* EXCERPTED DATA
● ● ● ●

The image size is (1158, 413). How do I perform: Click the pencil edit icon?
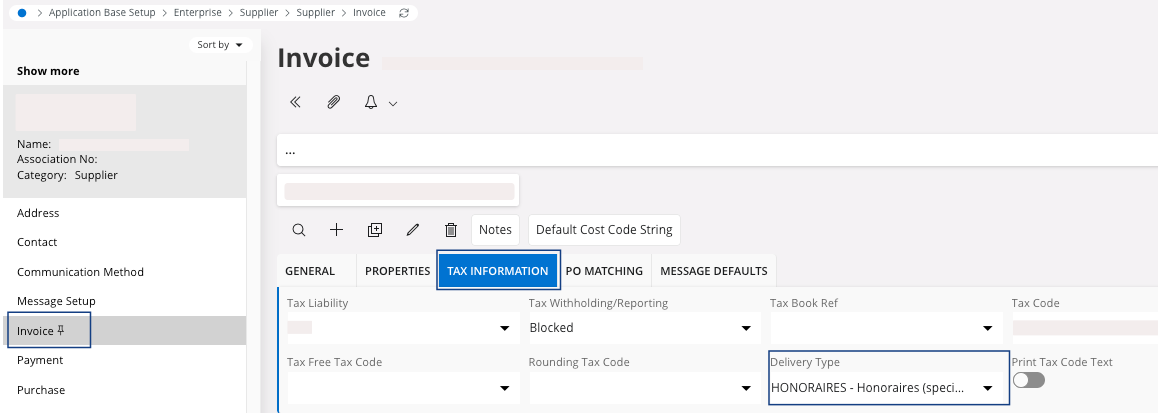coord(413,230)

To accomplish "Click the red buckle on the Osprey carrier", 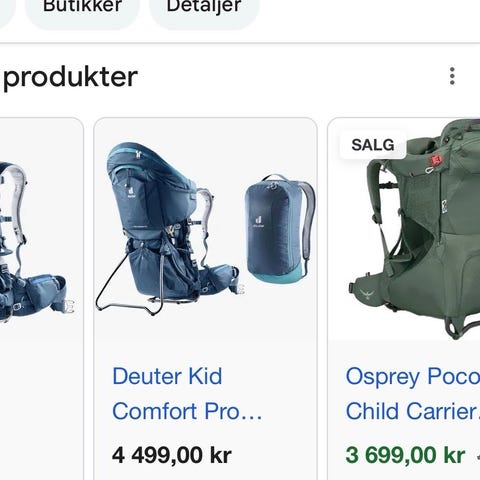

● ● ● ●

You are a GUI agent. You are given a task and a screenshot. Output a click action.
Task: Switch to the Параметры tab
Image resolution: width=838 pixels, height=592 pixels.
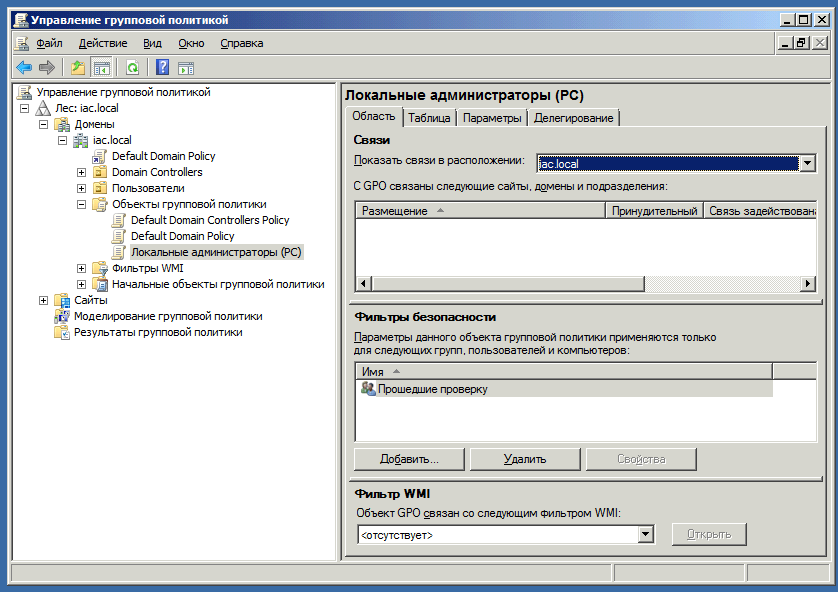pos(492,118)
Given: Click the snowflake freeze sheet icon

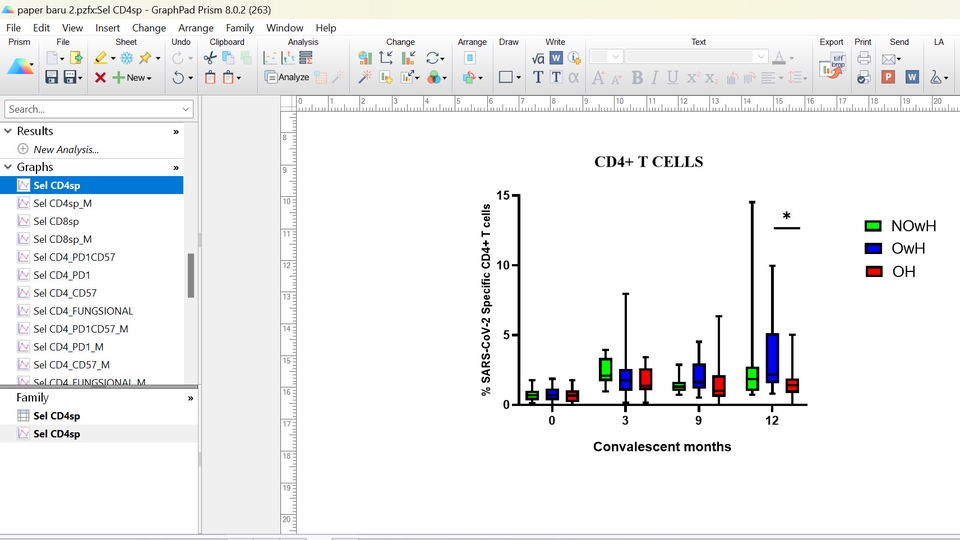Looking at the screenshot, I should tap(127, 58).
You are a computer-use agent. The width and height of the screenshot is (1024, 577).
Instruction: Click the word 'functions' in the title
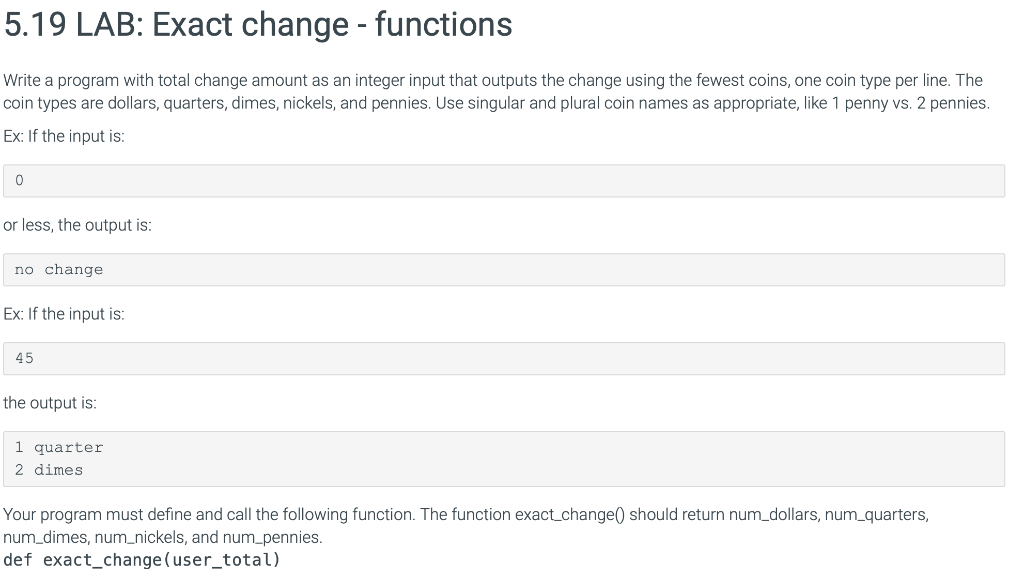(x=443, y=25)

● ● ● ●

* WHAT YOU SHOULD DO
Go through the data above line by line, count those that contain the string "agent", and reply with the count only.

* YOUR RESPONSE
2